Description of the attraction
Aviaries are two pavilions in the Lower Park of the Peterhof palace and park ensemble. According to the famous art critic Igor Emmanuilovich Grabar, they are unique park buildings, the likes of which “no longer exist in our country or in Europe”.
The Western and Eastern Aviaries are the only utilitarian wooden pavilions of Peter's time that have survived to this day. The name of the buildings speaks for itself: the French word "volier" means "poultry house". During the summer, they were used to keep songbirds, which were placed in gilded copper cages. In the 18th century, tap dance, nightingales, bullfinches, blackbirds were delighted here. There were many foreign birds, mainly canaries and parrots.
Both Aviaries are designed in the same way: in the form of 12-sided arbors with a dome over the central part, the iron roof is completed by an octagonal turret made for natural light, and large window openings give the special lightness and transparency characteristic of park arbors of that time. But this was done from a practical point of view: the birds in the Aviaries required a lot of light and air.
The western Aviary is located on the other side of the Monplaisir Alley, and the eastern one is on the opposite bank of the Menagerie pond, ending the Menagerie Garden complex. The construction of the pavilions was started in 1721 by the architect Niccolo Michetti, and a year later they were already erected. The walls of the enclosures were decorated with tuff, izgar (waste that was obtained during the smelting of cast iron) and shells. This "spoke" about their connection with nature. The interior painting of the walls and domes was done by Louis Caravacc. Here were depicted mythical hunters - Diana and Actaeon, as well as patterns of branches, leaves, blossoming flowers and wreaths.

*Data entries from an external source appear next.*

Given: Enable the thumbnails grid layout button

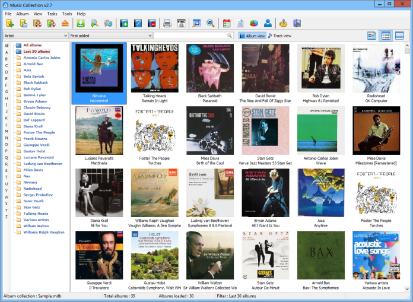Looking at the screenshot, I should (x=386, y=36).
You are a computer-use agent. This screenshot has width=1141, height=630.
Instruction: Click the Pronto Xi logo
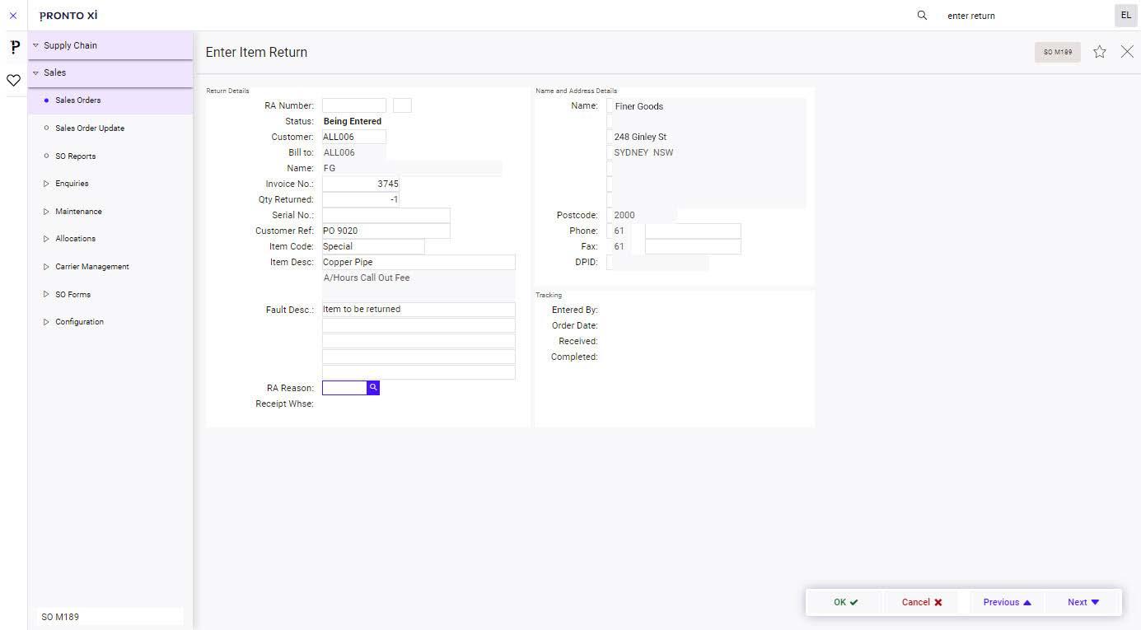point(68,15)
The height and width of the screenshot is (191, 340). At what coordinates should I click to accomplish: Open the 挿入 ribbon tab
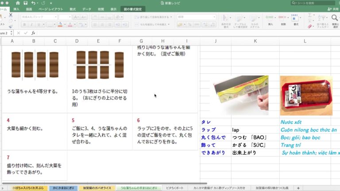[16, 9]
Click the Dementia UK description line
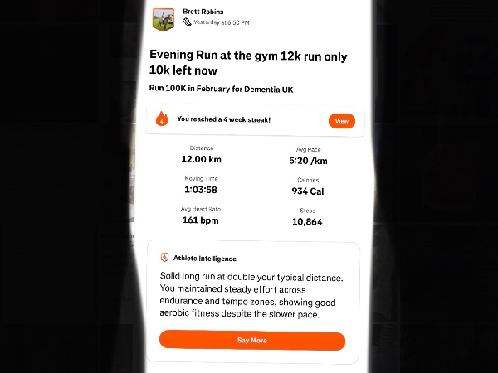Image resolution: width=498 pixels, height=373 pixels. (221, 89)
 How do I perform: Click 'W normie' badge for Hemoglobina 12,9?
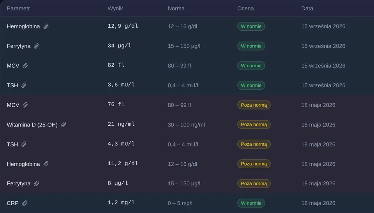(251, 26)
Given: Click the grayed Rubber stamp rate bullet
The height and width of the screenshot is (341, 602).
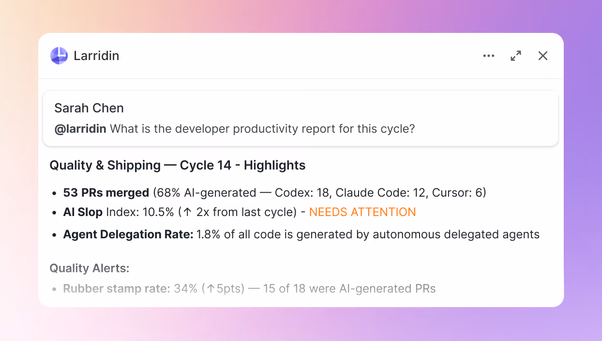Looking at the screenshot, I should point(115,288).
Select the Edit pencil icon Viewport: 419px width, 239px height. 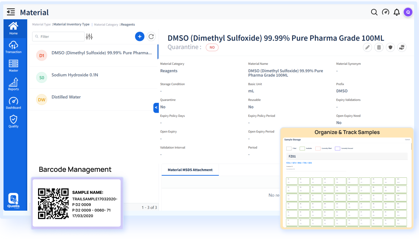367,47
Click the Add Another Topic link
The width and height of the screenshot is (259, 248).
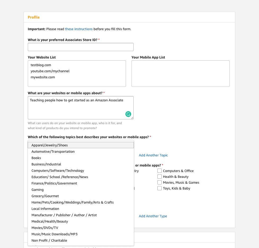point(153,155)
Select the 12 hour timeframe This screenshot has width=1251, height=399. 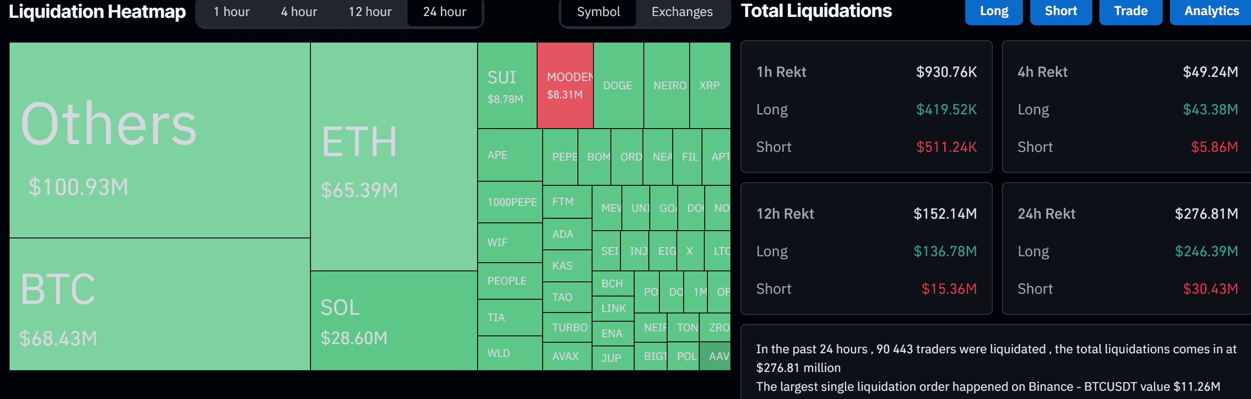click(x=369, y=12)
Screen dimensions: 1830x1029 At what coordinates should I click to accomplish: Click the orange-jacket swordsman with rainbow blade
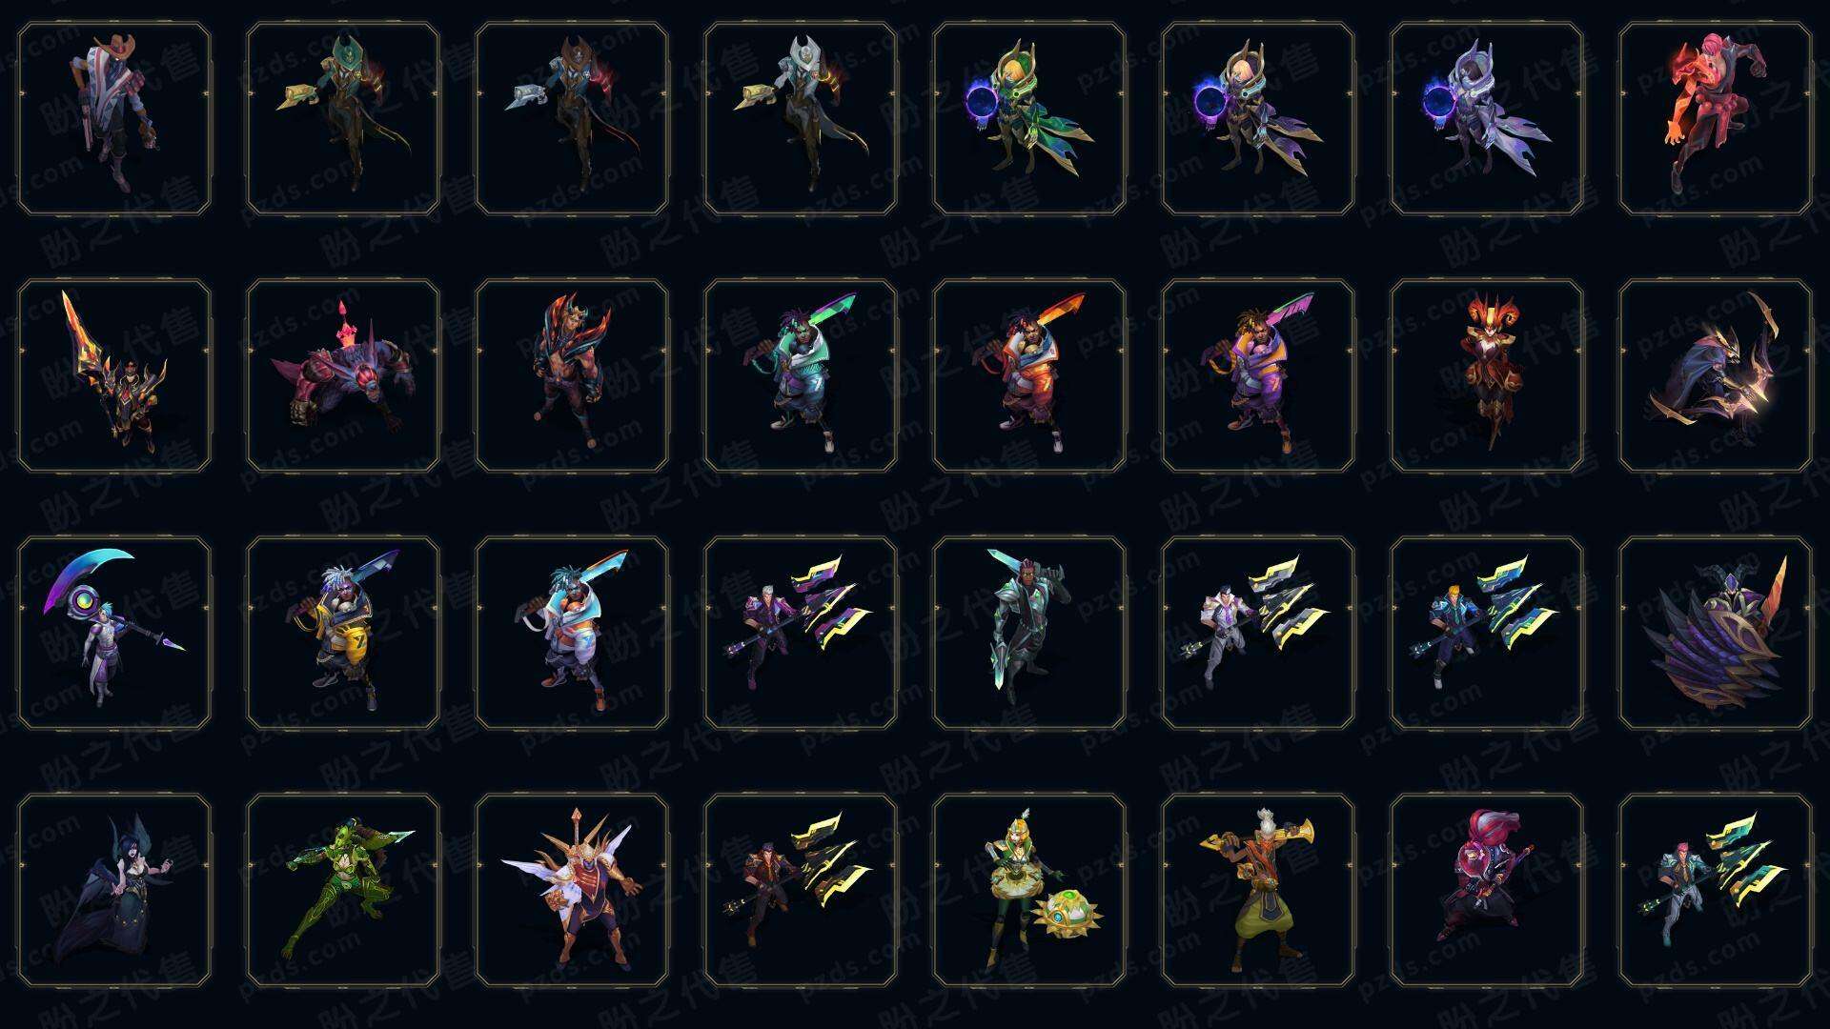1029,375
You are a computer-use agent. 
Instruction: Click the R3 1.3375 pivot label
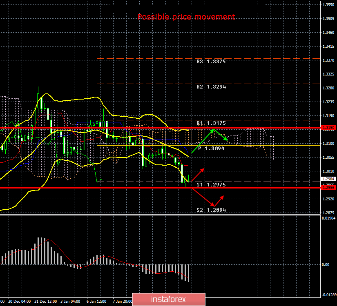211,62
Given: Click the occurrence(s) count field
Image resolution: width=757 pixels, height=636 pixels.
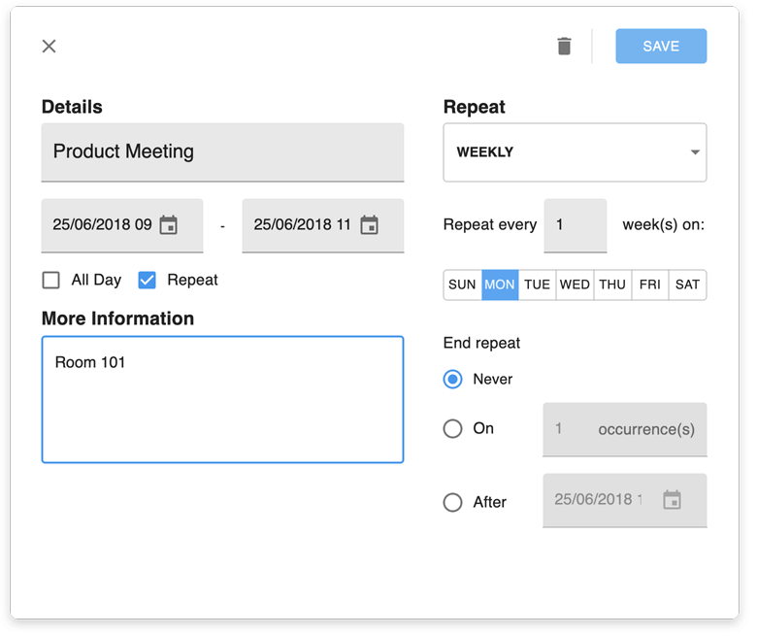Looking at the screenshot, I should click(624, 429).
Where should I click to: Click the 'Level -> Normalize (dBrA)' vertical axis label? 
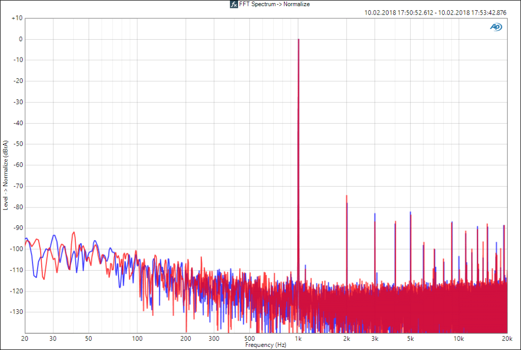5,175
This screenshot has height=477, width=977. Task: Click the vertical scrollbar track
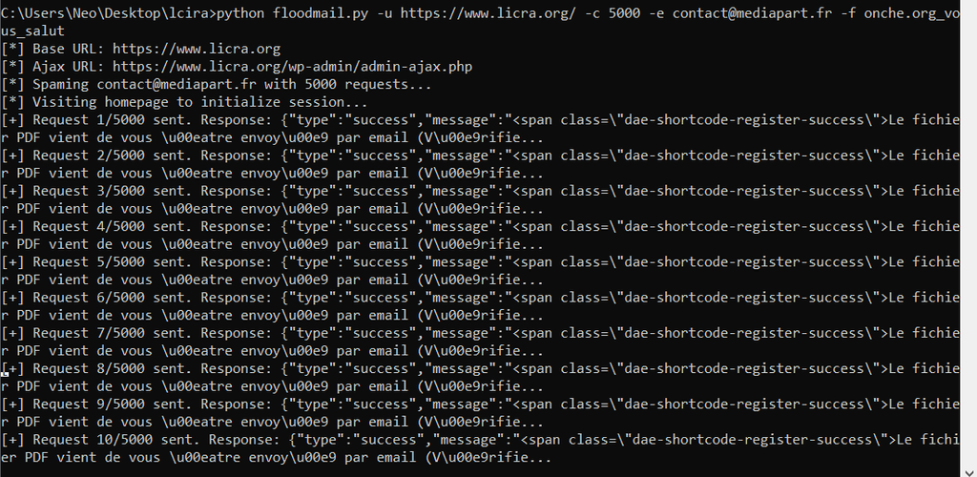(x=969, y=237)
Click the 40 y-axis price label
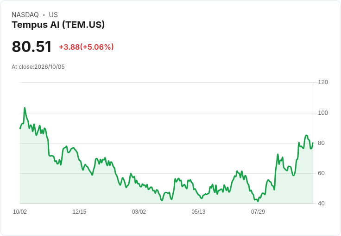Image resolution: width=341 pixels, height=236 pixels. click(321, 203)
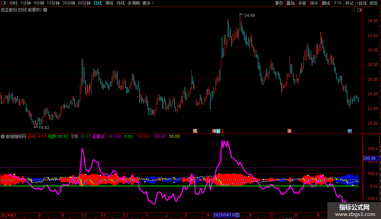Screen dimensions: 381x219
Task: Click the red 涨 event marker icon
Action: click(x=289, y=131)
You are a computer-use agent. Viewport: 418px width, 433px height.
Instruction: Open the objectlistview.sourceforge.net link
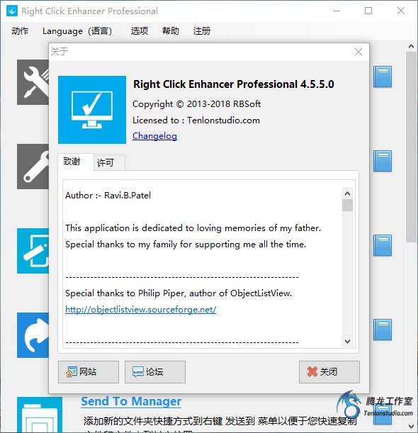[x=140, y=309]
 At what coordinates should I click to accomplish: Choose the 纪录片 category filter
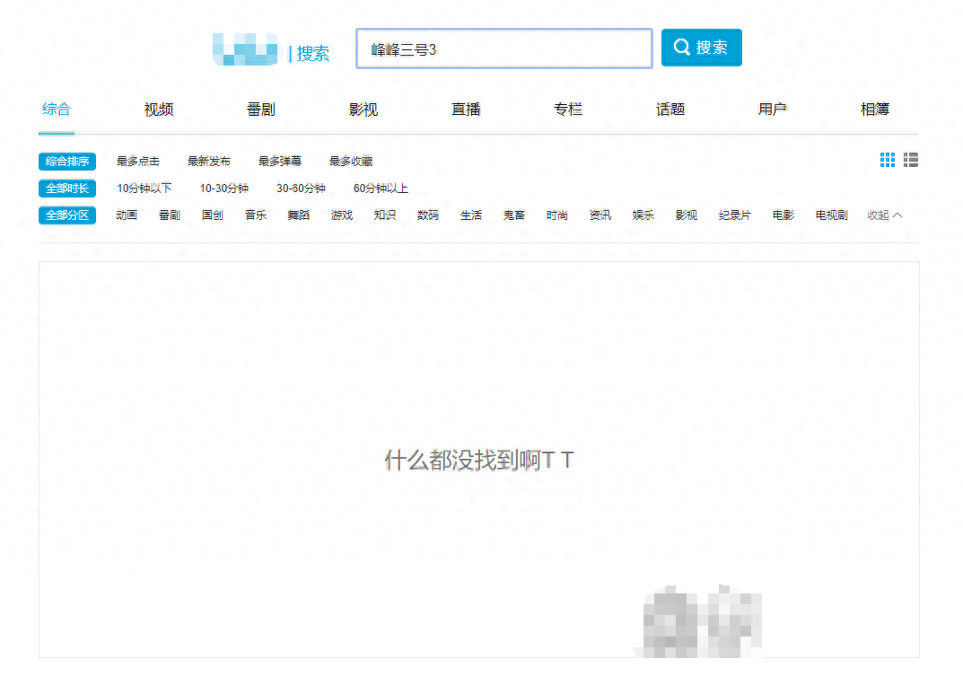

Only in 1821 I. Kelberg restored the plafond in the eastern enclosure, and renewed the ornament in the western one. Aviaries have survived in this form from the times of Peter the Great to the present, except that at first canvas was stretched on their domes, and in 1751 it was replaced by sheet iron, removed during the reconstruction of the Great Peterhof Palace.
In 1772-1774, the eastern Aviary was built into a wooden Bath. Probably, since that time, these buildings have lost their original purpose, turning only into a decorative completion of the formed ensemble. And when in 1926 the building of the bathhouse was dismantled, the pavilion was preserved, but completely lost its tuff decoration.
Like all the park buildings of Peterhof, the Aviaries were seriously damaged during the Great Patriotic War, and only in 1959 the western Aviary was restored, and the eastern one, until recently, remained without external decoration.
Now the Western Aviary is inhabited by the birds of our forests: siskins, finches, tits, buntings, goldfinches, grosbeaks, and, in addition, overseas "guests": risovki, finches, astrilds, white-headed munias, canaries. In the eastern Aviary, loud cries of various parrots are heard: gray, macaw, cockatoo, rosella, amazon, pionites, cockatiels and others. Near the eastern Aviary, a pond has been recreated, in which Canadian geese, swans, northern white-fronted geese, shelled, ogary ducks, mandarin duck, and Bahamian pintail swim.